Humaines turpitudes

Couple d’amoureux II, 1918 (Visages, feuille 5) © VG Bild-Kunst, Bonn 2019, Foto: Axel Killian

Le Museum für Neue Kunst fribourgeois célèbre Max Beckmann avec La collection Classen, gravures et lithographies des années 1910 / 1920.

Grand nom de la peinture allemande, Max Beckmann est resté toute sa vie en retrait des mouvements artistiques de son temps. La cinquantaine d’œuvres graphiques réunies dans cette exposition du Museum für Neue Kunst de Fribourg-en-Brisgau sont de petite taille, invitant à l’observation attentive.
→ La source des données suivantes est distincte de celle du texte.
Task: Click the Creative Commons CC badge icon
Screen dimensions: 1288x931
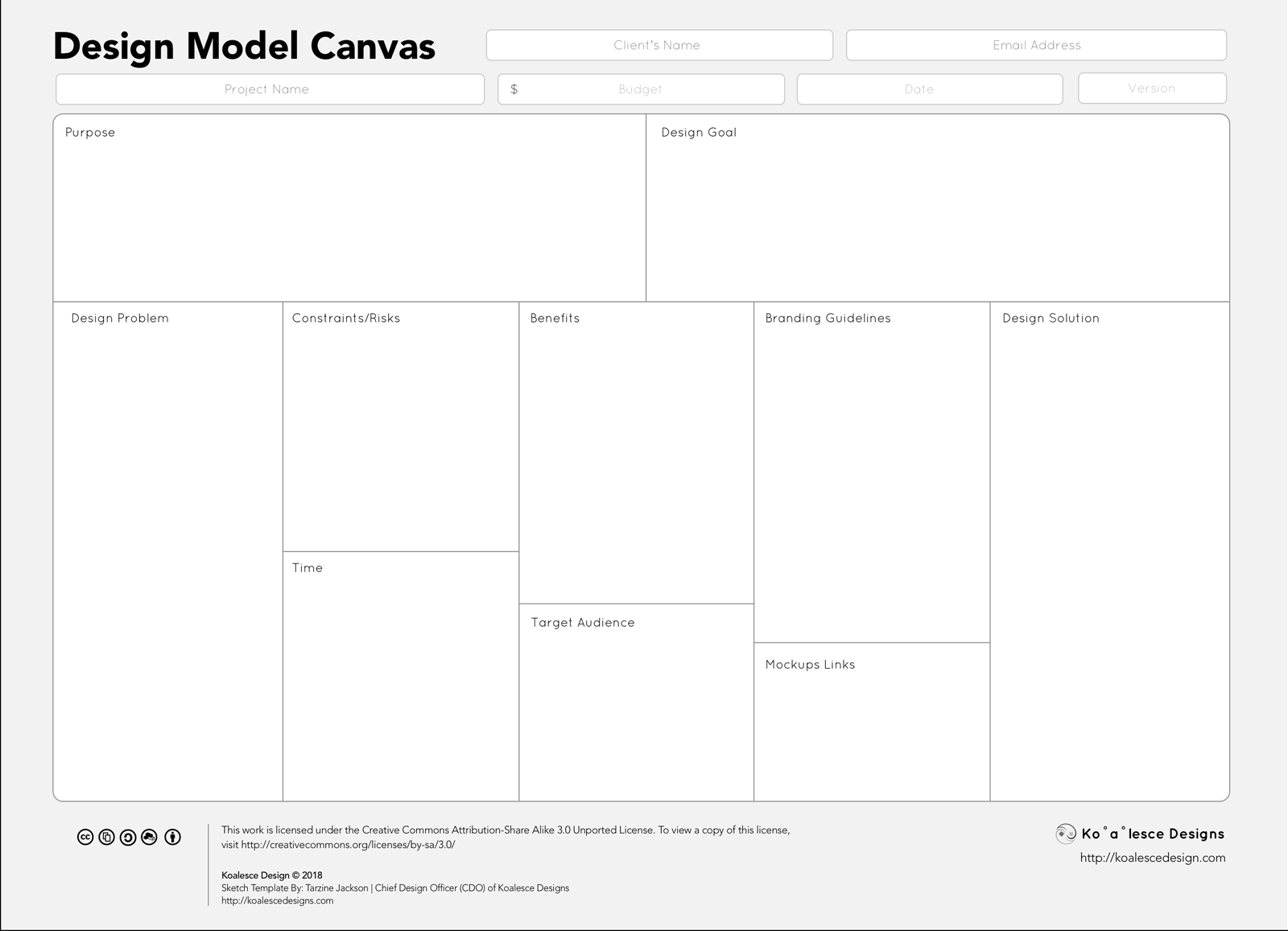Action: tap(85, 837)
Avec leurs traits, leurs jeux de pleins et de vides, les gravures (notamment sur bois) et lithographies font la part belle à son style expressionniste. En témoignent son Autoportrait de 1914, au regard préoccupé ou celui de 1922, yeux mi-clos et oreilles basses, encore plus dur, dont on peine à reconnaître le modèle. L’inquiétude peuple ses créations à l’instar de celle de la foule amassée à la Déclaration de guerre, lisant anxieusement les journaux. Seuls les enfants y jouent, en 1918, au cours de joutes enlevées et inventives propres à leur innocence. Pour les adultes, La Rue (l’enfer) témoigne en 1919 des dégâts profonds du premier conflit mondial. Un amputé en fauteuil exhibe ses moignons tandis que deux passants portent un vieil homme ayant perdu conscience. Le capharnaüm de cette composition se complète d’un aveugle et d’artistes faisant l’aumône à côté de gueules cassées.
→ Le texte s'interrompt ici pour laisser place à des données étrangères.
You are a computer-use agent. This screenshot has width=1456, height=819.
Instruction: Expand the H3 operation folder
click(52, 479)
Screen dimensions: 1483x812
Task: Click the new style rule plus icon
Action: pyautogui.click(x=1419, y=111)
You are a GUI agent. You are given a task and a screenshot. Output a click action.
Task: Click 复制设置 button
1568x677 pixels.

Beckmann saisit les déboires et les vicissitudes de l’Homme, la cohabitation des extrêmes. Ses scènes de la vie quotidienne comme Paysage avec montgolfière (1918) rappellent Munch et Van Gogh, les arbres, le soleil et le ballon irradiant de halos dans une vision faisant vaciller la réalité. Les années vingt qu’il passe à Francfort-sur-le-Main sembles plus oisives. L’artiste y croque les fêtes guindées avec humour, se moque des beuveries chics au Champagne (Il y a de l’intelligence ici, 1921). Les épaules se dénudent sous les robes de soirée à côté des petites gens en livrées. Il reste des traces d’angoisse et de danger comme cette Nuit en ville (1920) dans laquelle un personnage hurle derrière une fenêtre du premier étage d’un immeuble. Jeu sexuel ? Femme abusée ou prostituée violentée ? Nul ne sait. Le désir déborde des Amants II (1918) se bécotant et pelotant, à moitié nus devant les regards ébahis. Les filles de joie sont au café, fort peu vêtues, les hommes ivres trinquant quand ils ne gisent de tout leur saoul à leurs pieds (Chanson à boire) tandis qu’Un matin en banlieue, la tristesse gagne les noctambules, bien moins aisés, au petit jour. Se découvrent aussi de surprenantes scènes de fête foraine, côté coulisses éclairées à la bougie avec ce mélange de détente et de costumes extravagants, mais aussi côté public avec les sensations fortes des manèges et des tours. Les Funambules défient la mort sur une jambe, la tête recouverte d’un tissu. Les visages se font volontiers anguleux, ciselés dans une géométrie donnant à Une Contorsionniste (1921), au cou ceint d’un serpent, des airs d’Apache. La vie est un voyage.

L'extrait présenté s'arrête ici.